Sterling resident Laurel Lee was sentenced to five years in prison Tuesday in the final hearing of a sexual abuse case more than two years old.
Lee, 53, was convicted of one count of second-degree sexual abuse of a minor, a class B felony, in May after a six-day trial. She had been accused in October 2014 of pulling a then-14-year-old boy off his bike on the Sterling Highway, dragging him into the woods nearby and forcing oral sex on him.
The jury acquitted Lee on an additional count of kidnapping and a count of first-degree sexual assault. Lee has maintained since shortly after she was charged that she was the one who was sexually abused by the boy, not the other way around. Her defense attorney, Dina Cale, has maintained since the end of trial that the jury’s verdicts were inconsistent because they acquitted Lee of sexual assault, a charge that specifies the act was done without consent, which she said shows the jury rejected the accusation that the incident happened without the minor’s consent.

[Records drawn from a dataset]
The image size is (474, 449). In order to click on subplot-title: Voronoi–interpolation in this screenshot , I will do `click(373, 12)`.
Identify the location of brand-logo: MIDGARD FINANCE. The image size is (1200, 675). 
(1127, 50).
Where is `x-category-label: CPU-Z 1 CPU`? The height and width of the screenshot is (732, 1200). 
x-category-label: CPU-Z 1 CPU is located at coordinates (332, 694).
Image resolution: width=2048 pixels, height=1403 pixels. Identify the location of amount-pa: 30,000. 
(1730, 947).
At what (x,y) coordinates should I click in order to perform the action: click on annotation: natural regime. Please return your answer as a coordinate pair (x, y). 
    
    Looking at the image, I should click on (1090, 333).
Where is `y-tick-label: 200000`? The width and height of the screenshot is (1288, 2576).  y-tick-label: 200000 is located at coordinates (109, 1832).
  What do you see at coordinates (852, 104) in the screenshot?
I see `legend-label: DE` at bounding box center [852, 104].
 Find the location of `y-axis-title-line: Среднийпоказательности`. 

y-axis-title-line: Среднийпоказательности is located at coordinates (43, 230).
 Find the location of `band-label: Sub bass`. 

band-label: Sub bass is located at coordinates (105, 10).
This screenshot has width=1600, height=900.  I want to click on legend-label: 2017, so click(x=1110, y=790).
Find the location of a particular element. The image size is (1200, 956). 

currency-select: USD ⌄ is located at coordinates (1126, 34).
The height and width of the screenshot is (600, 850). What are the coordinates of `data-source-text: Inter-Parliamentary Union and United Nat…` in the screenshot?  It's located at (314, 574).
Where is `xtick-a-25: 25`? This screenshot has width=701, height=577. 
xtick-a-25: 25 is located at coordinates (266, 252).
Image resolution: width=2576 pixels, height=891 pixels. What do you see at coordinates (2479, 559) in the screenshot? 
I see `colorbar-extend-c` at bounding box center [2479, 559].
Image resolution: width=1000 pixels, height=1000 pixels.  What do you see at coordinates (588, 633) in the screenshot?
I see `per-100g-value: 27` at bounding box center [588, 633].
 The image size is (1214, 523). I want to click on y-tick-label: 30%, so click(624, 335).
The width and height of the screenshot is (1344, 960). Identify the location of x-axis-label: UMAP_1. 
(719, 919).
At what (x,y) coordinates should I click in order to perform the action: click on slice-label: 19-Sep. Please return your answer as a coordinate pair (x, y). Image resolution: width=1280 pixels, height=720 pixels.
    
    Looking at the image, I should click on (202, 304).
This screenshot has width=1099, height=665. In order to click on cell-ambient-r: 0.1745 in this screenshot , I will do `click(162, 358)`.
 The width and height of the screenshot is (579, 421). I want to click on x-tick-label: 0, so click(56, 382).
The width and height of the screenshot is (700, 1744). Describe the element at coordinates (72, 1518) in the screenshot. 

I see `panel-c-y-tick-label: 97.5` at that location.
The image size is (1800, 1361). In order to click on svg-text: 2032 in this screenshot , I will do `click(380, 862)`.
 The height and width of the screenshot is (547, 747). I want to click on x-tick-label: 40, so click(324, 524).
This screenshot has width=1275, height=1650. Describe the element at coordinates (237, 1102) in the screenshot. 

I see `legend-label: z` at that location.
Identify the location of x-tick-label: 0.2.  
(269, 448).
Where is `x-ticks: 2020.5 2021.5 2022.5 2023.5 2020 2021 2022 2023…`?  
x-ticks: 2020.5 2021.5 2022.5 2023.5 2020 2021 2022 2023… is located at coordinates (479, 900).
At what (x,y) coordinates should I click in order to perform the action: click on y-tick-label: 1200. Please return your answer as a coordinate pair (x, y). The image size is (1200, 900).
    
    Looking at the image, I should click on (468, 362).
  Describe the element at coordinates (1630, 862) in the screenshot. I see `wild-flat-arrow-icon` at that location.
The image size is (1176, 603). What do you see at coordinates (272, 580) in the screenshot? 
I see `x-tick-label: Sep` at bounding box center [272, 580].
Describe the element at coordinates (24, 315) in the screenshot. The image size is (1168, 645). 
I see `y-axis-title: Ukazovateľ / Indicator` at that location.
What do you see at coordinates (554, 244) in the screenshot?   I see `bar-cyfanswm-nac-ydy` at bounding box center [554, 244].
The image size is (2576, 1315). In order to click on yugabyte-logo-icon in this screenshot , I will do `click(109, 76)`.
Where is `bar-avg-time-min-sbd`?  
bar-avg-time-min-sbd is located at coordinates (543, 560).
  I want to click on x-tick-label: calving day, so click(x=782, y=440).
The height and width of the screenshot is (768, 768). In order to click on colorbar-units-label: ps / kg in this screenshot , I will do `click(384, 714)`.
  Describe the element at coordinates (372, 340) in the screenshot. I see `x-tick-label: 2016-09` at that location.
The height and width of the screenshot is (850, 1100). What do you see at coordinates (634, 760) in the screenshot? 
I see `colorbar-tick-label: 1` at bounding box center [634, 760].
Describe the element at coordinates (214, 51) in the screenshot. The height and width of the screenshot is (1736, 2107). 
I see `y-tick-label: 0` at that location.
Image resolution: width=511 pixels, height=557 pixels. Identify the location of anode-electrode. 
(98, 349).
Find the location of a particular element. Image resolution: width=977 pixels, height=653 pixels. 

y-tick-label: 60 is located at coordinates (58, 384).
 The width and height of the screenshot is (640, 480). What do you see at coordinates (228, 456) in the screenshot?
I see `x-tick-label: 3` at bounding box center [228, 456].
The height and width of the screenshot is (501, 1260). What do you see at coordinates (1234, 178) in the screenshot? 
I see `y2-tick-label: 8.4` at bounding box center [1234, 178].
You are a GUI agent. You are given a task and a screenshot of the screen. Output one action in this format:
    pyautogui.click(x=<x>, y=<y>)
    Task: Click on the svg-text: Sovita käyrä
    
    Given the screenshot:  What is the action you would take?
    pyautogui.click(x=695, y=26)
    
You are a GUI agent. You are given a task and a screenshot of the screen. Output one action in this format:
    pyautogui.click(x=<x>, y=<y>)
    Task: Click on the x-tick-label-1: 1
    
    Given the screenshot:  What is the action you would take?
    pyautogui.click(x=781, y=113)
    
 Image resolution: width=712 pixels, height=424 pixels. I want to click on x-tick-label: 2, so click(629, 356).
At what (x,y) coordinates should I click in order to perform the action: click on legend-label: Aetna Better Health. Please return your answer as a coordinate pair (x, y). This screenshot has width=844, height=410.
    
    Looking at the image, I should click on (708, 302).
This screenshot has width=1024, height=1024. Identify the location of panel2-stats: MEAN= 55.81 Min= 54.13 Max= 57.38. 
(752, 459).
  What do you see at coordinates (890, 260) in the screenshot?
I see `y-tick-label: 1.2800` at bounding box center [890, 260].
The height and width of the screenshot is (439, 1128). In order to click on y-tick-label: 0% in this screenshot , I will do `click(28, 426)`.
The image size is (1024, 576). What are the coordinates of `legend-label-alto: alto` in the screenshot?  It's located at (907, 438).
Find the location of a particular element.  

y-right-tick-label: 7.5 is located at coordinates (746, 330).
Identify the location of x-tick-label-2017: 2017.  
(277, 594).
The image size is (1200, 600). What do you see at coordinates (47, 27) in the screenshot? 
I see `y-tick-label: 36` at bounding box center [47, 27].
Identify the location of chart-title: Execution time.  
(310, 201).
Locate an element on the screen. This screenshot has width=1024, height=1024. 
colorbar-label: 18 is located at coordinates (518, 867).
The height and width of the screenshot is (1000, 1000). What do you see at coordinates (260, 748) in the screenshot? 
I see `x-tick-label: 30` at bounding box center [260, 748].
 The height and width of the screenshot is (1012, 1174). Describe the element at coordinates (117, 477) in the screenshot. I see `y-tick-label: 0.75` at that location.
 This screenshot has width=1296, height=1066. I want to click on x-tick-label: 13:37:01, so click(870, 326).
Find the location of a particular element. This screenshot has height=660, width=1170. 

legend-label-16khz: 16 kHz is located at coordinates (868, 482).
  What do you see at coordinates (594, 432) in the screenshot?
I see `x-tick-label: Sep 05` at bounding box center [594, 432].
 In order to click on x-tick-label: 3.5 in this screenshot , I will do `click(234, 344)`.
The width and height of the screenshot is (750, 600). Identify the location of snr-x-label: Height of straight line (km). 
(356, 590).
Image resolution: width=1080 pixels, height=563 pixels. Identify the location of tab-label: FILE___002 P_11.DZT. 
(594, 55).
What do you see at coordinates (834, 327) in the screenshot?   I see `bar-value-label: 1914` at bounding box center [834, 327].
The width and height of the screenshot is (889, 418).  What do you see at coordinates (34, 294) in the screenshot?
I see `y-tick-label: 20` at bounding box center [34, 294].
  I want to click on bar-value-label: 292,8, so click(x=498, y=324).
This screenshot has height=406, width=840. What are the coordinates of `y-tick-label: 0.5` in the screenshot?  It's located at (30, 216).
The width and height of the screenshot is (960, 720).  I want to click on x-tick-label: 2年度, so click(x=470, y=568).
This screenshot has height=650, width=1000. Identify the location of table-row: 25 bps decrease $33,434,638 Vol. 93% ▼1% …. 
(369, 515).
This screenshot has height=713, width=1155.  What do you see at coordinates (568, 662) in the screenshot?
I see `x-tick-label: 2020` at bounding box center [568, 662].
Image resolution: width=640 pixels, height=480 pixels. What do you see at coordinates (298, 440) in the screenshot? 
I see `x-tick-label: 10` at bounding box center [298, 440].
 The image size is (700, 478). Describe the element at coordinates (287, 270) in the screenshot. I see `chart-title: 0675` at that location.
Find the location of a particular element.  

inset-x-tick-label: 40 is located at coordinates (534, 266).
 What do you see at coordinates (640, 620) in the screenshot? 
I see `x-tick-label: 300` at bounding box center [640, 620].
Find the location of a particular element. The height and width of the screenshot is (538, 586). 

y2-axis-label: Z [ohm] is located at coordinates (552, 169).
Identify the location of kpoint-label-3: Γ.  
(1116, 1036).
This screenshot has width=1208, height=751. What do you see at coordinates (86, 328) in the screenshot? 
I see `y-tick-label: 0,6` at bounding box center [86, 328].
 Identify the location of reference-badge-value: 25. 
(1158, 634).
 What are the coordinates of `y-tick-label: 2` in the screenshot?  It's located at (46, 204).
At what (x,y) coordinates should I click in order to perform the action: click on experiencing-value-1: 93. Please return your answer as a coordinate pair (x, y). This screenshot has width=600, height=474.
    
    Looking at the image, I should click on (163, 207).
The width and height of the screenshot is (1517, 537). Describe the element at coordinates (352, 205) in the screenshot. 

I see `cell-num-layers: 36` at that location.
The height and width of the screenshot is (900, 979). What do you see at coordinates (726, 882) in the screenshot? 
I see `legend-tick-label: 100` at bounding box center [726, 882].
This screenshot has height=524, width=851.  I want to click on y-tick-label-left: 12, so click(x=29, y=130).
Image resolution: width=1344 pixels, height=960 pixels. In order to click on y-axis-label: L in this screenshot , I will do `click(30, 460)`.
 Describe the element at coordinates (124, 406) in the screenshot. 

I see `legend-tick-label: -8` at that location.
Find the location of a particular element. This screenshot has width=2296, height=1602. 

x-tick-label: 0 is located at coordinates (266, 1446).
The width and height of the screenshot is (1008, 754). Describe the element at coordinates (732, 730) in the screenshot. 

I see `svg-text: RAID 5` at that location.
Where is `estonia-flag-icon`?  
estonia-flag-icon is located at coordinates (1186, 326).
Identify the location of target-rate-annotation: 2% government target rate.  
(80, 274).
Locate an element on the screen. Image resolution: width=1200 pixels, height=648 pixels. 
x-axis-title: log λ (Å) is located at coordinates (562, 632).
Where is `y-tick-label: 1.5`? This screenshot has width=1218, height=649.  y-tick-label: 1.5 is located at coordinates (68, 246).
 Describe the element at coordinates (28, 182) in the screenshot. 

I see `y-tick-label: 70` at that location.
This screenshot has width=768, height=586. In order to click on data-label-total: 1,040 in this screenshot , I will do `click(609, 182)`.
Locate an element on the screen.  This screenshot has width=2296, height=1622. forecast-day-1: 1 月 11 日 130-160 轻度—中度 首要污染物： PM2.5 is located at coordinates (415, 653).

- _REQUIRED ACTION_: Can you extract from the sentencing report above the passage starting at "Sterling resident Laurel" and ending at "sex on him.", word for word?

- _TASK SOLUTION_:
Sterling resident Laurel Lee was sentenced to five years in prison Tuesday in the final hearing of a sexual abuse case more than two years old.
Lee, 53, was convicted of one count of second-degree sexual abuse of a minor, a class B felony, in May after a six-day trial. She had been accused in October 2014 of pulling a then-14-year-old boy off his bike on the Sterling Highway, dragging him into the woods nearby and forcing oral sex on him.